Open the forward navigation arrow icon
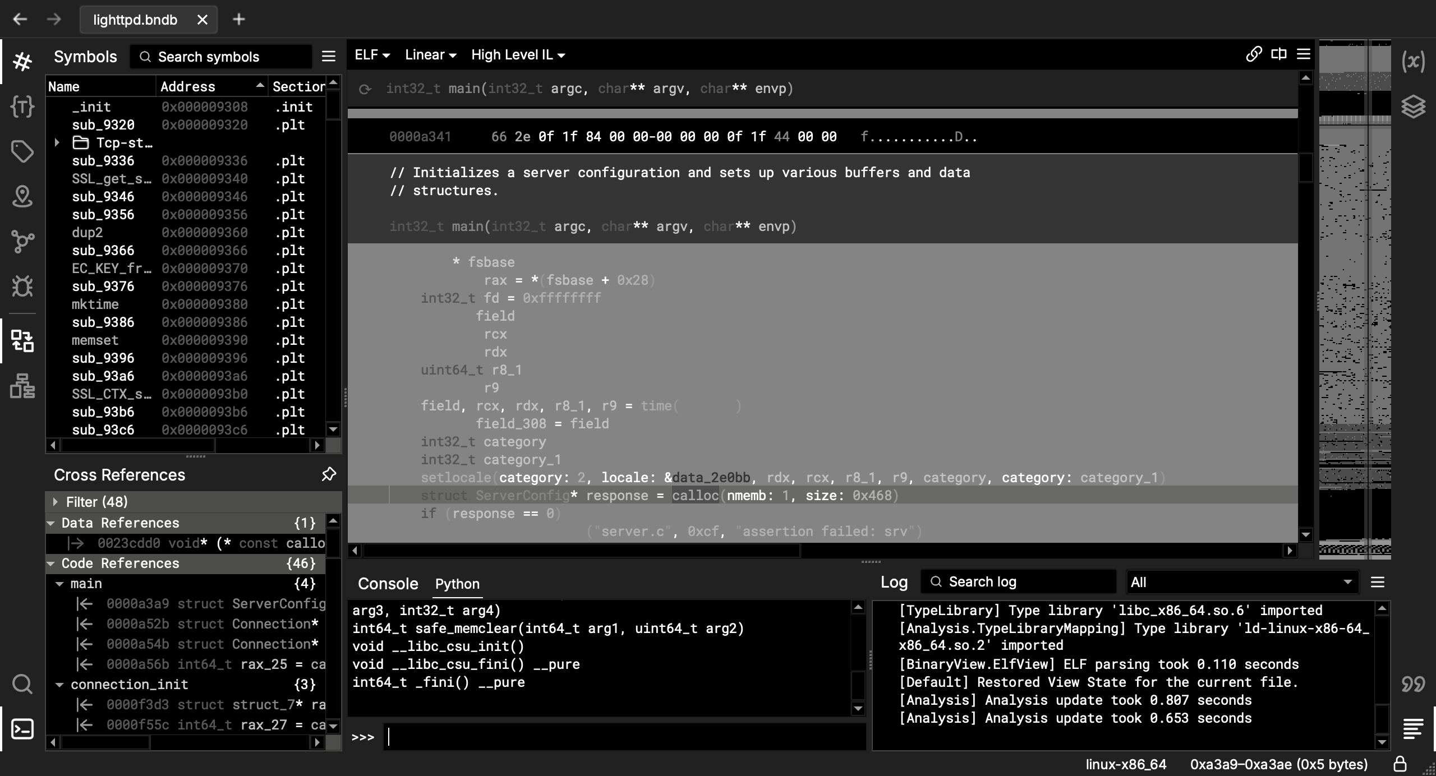The image size is (1436, 776). click(x=53, y=17)
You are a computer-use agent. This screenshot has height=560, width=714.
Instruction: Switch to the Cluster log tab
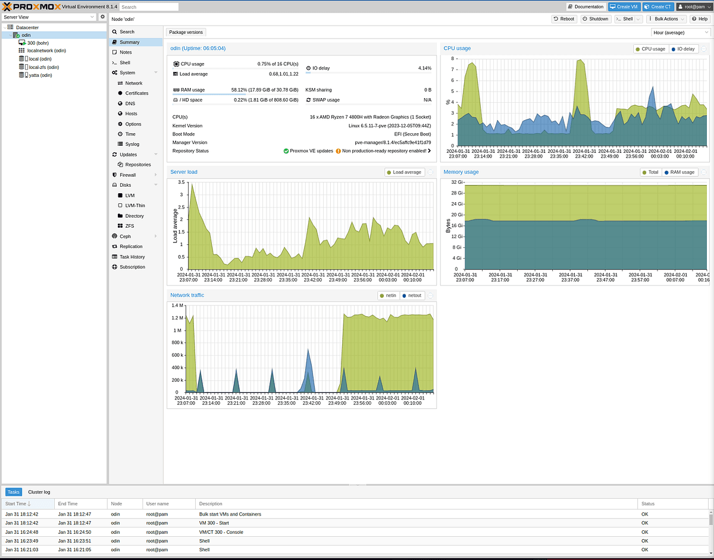[x=39, y=492]

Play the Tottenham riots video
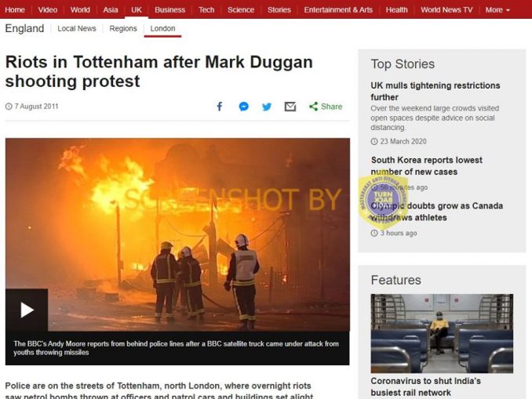[x=27, y=310]
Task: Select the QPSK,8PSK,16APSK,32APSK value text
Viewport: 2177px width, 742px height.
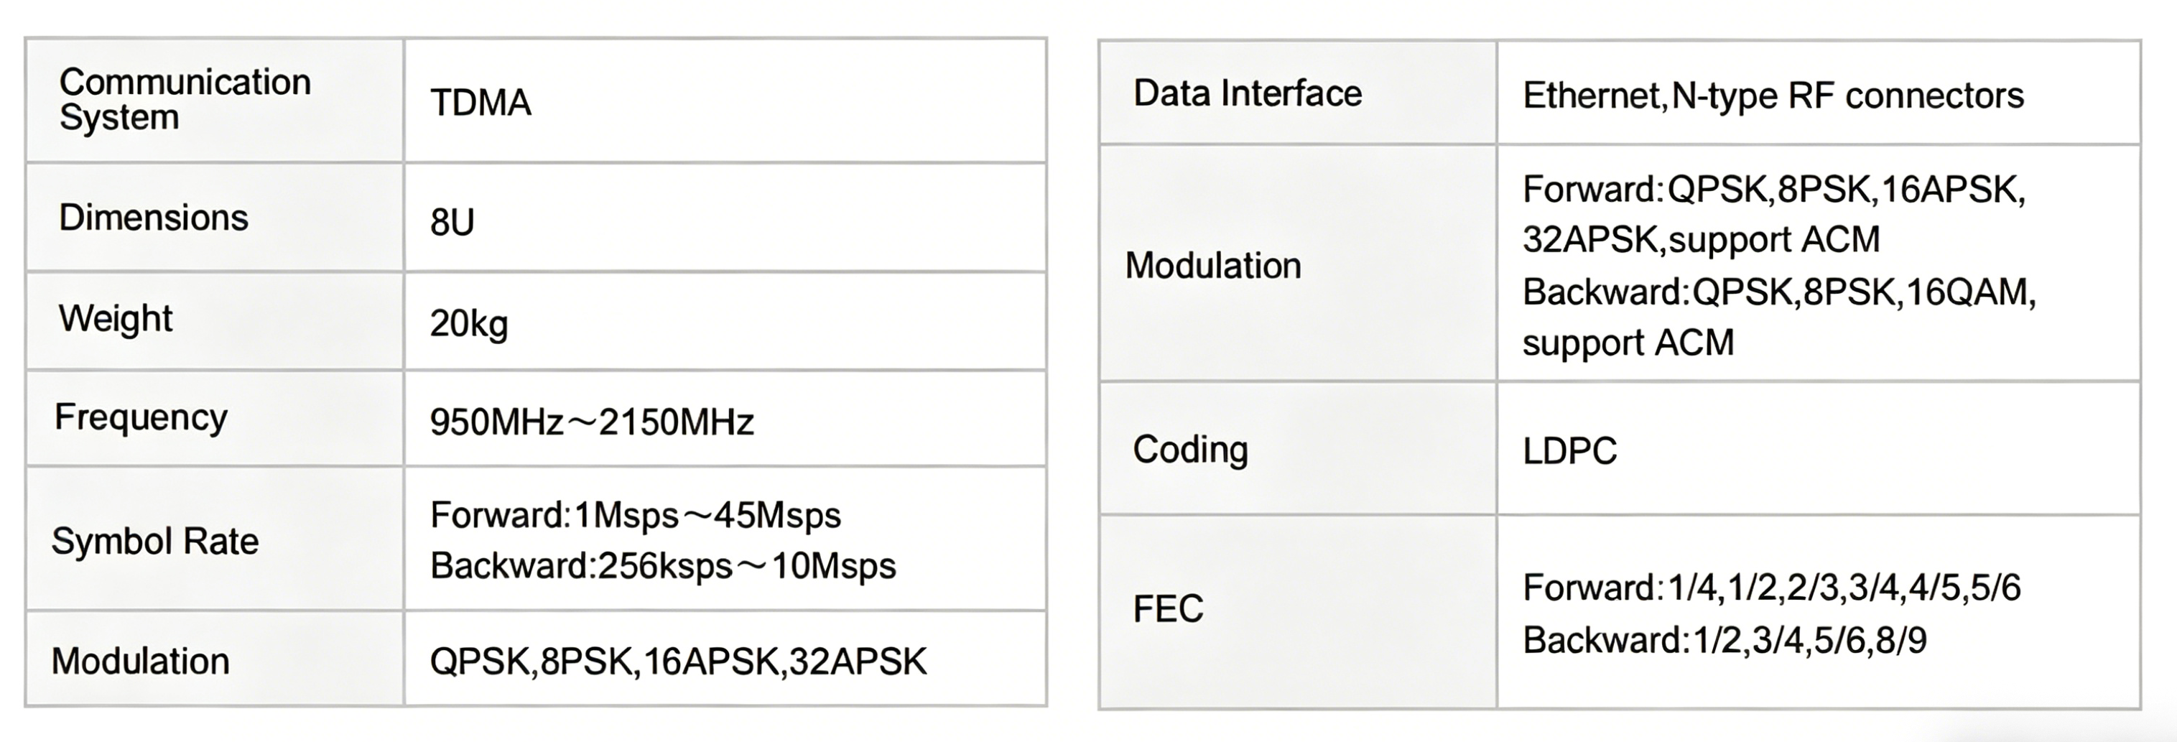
####
## PROBLEM DESCRIPTION
Retype every record above word for word, leaving out any pictures.

## SOLVED EXERCISE
Open the forward navigation arrow icon
The image size is (1436, 776). click(x=53, y=17)
You are a computer-use agent. This screenshot has height=560, width=714.
Instruction: Switch to the Cluster log tab
[x=39, y=492]

Play the Tottenham riots video
[x=27, y=310]
Task: Select the QPSK,8PSK,16APSK,32APSK value text
Viewport: 2177px width, 742px height.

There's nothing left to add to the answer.